Amid the violent change of state policy which took place at the Restoration. Bunyan early apprehended disastrous proceedings against the Puritans, and thought it prudent to do what he could to avert them within the sphere of his own itinerancies. He had hitherto preached in all sorts of places where he could obtain congregations, and had even been admitted to the pulpits of the parish churches; but he now renounced everything which could be construed into clerical pretension, and held his meetings only in such humble modes and in such obscure places as were least likely to provoke remark. Yet he saw the entire religious liberties of his country to be at stake, and early learned that nonconformist preachers in all quarters were voluntarily succumbing into silence; and he felt bound, for the sake of his brethren and for the sake of the truth itself, to maintain as full a show of independence as could at all comport with prudence. "Many preachers," says the old extant manuscript life of him, "fled because they were hirelings, and cared not what became of the flock so they got their fleeces. But our true champion stood, resolved not to let go what God had so mercifully put into his hands. Yet that he might not appear contemptuous to the government he lived under, he thought fit to move in this with caution, and therefore assembled more privately, sometimes in a barn, at other times in a milk-house or stable, and indeed such convenient places as they could, to avoid giving offence; considering it not the place that God regards, but the purity of heart and intention. But these places were not so secret but prying eyes got an inlet; and some disturbances they had by the order of the justices, with louder threats, that, if they repeated the like again, they must expect to find no favour.
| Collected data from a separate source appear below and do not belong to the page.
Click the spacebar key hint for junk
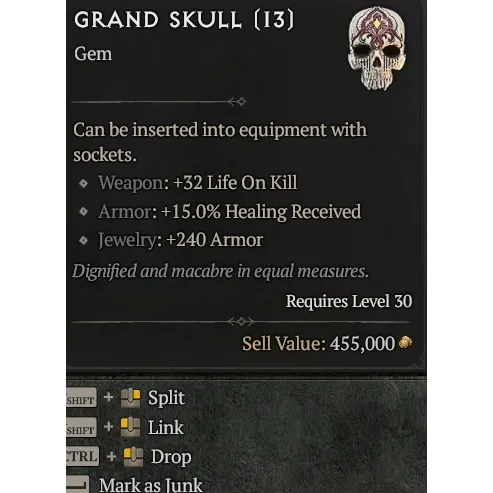 78,484
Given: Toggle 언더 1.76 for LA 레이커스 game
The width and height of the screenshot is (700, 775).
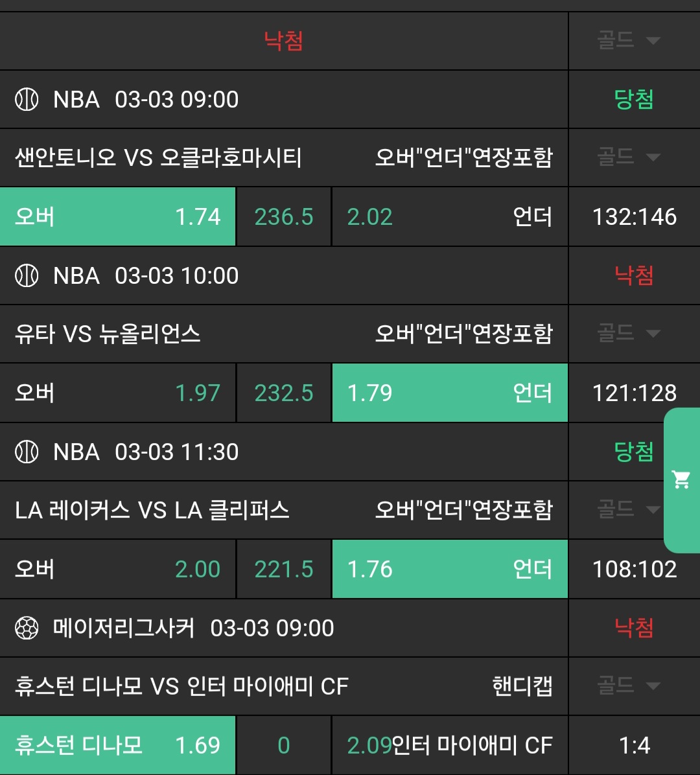Looking at the screenshot, I should click(449, 570).
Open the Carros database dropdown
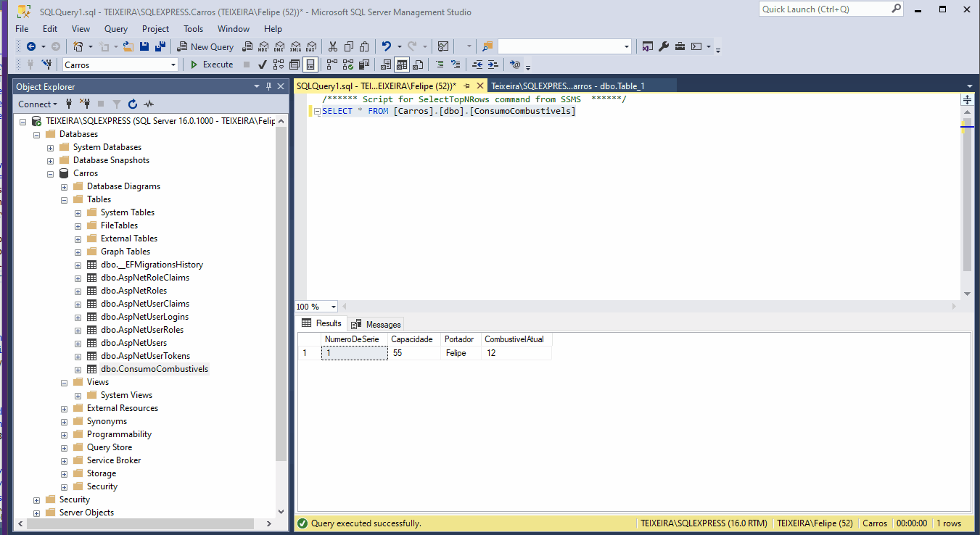 click(173, 65)
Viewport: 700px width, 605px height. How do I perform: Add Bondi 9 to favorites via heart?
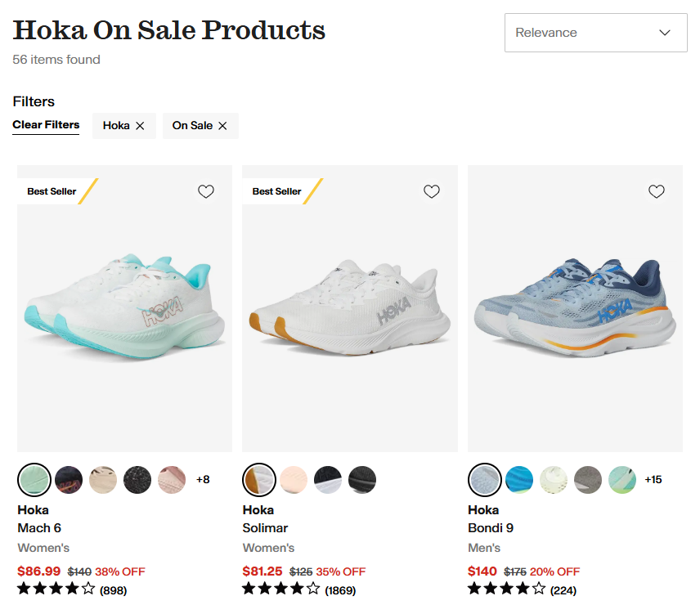pyautogui.click(x=657, y=191)
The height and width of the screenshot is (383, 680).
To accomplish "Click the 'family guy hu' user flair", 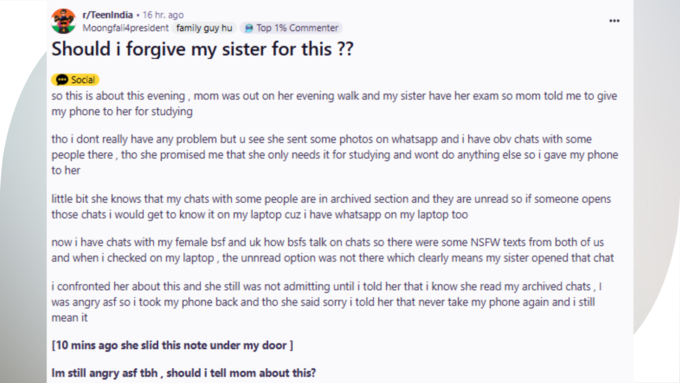I will (204, 28).
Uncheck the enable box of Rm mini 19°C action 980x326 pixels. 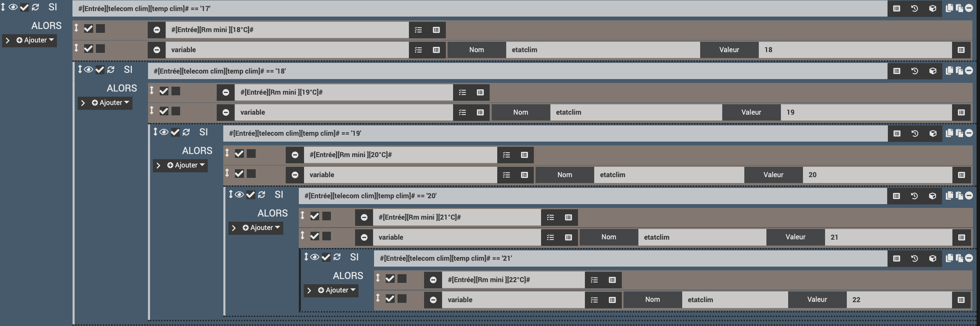pyautogui.click(x=164, y=91)
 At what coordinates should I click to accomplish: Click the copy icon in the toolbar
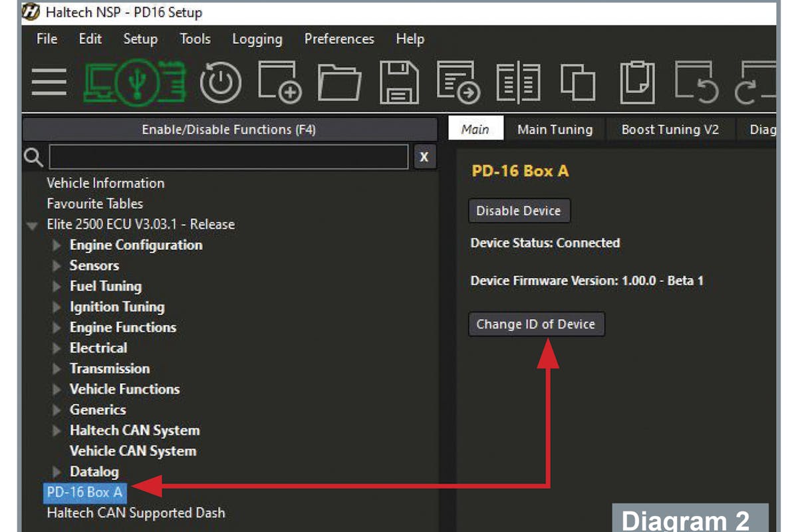577,84
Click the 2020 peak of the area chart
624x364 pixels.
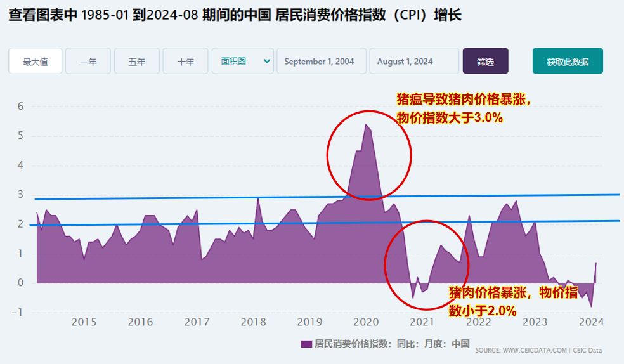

He finding he could not go on with his proceedings here, resolved, as it was commanded the apostles in such cases by our blessed Saviour, to fly unto another city or place; and so, acquainting most of his hearers whither he intended to retire, many followed him; and in his journeyings, he visited many at their houses, and gave them consolation, arming them with a steady resolve to be patient in suffering, and trust to God for their reward."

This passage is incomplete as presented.